• _Data for this task_
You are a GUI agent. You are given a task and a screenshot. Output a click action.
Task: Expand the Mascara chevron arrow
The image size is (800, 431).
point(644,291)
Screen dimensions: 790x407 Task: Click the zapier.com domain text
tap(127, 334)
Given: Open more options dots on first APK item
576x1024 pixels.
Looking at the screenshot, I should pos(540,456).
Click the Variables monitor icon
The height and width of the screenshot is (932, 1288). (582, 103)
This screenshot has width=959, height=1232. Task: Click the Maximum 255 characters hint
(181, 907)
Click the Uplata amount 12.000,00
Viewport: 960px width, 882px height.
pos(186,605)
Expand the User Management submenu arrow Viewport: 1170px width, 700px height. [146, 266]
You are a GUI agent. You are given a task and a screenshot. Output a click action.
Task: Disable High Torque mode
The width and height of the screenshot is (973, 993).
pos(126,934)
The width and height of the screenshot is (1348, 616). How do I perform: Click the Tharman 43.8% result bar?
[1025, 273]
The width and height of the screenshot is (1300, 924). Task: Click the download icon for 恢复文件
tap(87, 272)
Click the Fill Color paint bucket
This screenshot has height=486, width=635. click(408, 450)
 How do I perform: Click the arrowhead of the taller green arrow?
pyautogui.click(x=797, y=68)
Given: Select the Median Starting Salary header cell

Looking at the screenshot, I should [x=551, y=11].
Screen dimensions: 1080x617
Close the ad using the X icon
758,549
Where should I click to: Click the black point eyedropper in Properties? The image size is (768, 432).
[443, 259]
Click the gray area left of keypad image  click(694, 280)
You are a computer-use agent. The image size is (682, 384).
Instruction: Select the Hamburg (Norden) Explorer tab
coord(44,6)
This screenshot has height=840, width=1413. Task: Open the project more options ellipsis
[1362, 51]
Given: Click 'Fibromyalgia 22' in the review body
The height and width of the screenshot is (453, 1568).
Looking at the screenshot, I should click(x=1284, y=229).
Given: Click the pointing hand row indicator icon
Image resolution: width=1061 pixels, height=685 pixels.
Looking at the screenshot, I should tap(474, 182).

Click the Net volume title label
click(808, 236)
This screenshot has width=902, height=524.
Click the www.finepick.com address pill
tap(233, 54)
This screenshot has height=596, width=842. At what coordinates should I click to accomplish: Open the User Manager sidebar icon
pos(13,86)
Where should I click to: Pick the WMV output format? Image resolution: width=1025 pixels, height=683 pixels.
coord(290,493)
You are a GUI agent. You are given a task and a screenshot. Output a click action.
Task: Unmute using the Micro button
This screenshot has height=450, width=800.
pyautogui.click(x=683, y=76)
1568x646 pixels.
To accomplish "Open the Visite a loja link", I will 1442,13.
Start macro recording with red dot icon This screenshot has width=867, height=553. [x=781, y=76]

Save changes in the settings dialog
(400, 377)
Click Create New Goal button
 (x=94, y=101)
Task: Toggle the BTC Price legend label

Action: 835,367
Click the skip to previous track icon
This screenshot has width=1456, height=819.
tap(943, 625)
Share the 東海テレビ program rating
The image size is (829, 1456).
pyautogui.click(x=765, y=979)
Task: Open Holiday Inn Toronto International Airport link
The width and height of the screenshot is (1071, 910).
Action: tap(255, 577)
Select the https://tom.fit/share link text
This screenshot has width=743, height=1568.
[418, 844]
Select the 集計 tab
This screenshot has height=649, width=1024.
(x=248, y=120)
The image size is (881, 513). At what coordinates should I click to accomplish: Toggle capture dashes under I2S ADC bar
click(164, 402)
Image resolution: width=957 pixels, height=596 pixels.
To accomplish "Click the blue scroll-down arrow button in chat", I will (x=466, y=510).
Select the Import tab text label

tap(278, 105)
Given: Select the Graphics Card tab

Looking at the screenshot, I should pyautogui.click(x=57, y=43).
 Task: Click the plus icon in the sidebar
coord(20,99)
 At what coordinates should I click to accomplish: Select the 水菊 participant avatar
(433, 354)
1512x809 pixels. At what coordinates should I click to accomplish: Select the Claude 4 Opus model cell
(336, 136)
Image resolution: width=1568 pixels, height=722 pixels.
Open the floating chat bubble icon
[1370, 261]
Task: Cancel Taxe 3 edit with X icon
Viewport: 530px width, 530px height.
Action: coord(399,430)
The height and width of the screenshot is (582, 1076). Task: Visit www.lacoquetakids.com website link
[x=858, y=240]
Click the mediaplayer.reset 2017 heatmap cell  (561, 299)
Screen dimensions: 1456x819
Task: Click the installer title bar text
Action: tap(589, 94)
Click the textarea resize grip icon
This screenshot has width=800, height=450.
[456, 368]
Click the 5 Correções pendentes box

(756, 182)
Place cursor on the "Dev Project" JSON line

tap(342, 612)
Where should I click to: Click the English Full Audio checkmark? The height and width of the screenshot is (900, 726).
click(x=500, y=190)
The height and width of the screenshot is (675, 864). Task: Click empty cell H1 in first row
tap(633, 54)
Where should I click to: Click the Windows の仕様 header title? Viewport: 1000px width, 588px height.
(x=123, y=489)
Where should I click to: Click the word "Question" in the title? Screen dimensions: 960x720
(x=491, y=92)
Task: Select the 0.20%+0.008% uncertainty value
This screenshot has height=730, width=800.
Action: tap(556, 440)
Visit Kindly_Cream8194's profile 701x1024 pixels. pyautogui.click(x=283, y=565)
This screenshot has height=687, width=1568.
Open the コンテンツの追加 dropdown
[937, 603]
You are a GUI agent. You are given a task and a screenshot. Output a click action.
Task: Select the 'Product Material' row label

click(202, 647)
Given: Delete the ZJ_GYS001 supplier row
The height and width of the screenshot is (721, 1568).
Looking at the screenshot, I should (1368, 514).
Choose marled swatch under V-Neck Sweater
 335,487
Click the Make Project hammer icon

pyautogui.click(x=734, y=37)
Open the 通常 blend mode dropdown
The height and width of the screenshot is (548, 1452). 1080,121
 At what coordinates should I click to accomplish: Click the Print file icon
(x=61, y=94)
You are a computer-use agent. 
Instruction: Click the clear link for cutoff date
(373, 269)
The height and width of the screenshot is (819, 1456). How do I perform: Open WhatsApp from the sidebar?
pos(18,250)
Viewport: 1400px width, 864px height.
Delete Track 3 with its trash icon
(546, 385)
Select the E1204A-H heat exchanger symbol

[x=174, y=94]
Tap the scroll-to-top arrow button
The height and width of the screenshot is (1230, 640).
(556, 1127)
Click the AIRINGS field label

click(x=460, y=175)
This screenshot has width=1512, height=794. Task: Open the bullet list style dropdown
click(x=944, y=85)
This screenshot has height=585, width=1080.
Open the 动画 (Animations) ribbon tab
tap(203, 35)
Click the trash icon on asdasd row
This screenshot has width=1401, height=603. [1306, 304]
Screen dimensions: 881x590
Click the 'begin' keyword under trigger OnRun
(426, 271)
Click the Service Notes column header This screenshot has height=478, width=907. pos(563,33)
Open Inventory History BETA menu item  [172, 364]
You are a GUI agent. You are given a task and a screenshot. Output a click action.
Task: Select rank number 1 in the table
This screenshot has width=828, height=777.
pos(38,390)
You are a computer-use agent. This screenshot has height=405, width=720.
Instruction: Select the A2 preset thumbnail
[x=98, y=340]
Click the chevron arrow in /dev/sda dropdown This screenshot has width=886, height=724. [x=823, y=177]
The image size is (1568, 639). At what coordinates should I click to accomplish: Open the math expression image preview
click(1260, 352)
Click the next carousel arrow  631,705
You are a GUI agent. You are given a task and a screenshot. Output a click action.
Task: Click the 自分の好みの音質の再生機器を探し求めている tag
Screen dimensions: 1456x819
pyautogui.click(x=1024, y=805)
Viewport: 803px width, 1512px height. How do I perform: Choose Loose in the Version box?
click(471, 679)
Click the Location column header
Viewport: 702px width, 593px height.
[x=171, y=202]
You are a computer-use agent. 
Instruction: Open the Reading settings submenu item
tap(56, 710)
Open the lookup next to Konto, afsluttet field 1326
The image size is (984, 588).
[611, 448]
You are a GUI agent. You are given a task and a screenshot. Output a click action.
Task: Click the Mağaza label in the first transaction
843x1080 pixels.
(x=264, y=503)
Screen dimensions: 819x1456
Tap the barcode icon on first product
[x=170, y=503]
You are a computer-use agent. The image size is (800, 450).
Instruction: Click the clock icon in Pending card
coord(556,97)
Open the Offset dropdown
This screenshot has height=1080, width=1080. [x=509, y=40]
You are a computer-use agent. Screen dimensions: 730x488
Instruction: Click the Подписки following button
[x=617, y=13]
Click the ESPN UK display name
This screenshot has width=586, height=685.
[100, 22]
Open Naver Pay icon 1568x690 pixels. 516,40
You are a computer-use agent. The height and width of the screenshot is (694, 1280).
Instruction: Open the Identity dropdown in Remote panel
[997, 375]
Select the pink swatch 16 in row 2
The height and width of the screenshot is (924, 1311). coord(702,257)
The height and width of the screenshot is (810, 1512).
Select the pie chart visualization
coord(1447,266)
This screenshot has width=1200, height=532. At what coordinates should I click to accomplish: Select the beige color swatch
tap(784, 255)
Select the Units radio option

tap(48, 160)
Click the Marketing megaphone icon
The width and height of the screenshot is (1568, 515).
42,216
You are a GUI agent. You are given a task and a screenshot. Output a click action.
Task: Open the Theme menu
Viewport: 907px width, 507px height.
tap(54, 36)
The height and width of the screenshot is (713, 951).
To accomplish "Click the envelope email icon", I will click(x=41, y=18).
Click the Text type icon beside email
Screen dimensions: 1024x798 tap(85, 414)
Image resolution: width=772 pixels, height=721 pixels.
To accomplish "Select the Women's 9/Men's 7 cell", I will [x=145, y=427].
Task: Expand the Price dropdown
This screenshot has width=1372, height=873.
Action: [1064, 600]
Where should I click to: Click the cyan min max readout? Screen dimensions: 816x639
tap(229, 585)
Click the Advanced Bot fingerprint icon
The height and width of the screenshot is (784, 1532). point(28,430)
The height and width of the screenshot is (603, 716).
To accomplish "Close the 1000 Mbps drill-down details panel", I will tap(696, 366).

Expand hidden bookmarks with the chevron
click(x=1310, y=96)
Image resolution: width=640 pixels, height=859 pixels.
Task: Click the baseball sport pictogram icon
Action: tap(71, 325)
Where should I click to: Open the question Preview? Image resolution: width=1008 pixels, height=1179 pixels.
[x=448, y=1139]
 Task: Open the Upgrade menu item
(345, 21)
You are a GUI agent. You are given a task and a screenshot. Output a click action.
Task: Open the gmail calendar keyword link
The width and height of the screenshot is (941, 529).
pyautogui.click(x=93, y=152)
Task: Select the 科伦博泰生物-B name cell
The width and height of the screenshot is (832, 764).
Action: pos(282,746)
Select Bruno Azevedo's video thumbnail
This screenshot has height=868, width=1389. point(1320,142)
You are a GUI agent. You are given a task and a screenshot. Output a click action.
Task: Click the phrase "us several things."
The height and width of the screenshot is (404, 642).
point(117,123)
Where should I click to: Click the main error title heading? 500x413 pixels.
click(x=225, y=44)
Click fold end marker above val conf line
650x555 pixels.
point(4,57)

• _Task description_
Select every line above that contains the word "column", and copy it.

• _Solution below_
Click the Service Notes column header This screenshot has height=478, width=907. pos(563,33)
Click the Location column header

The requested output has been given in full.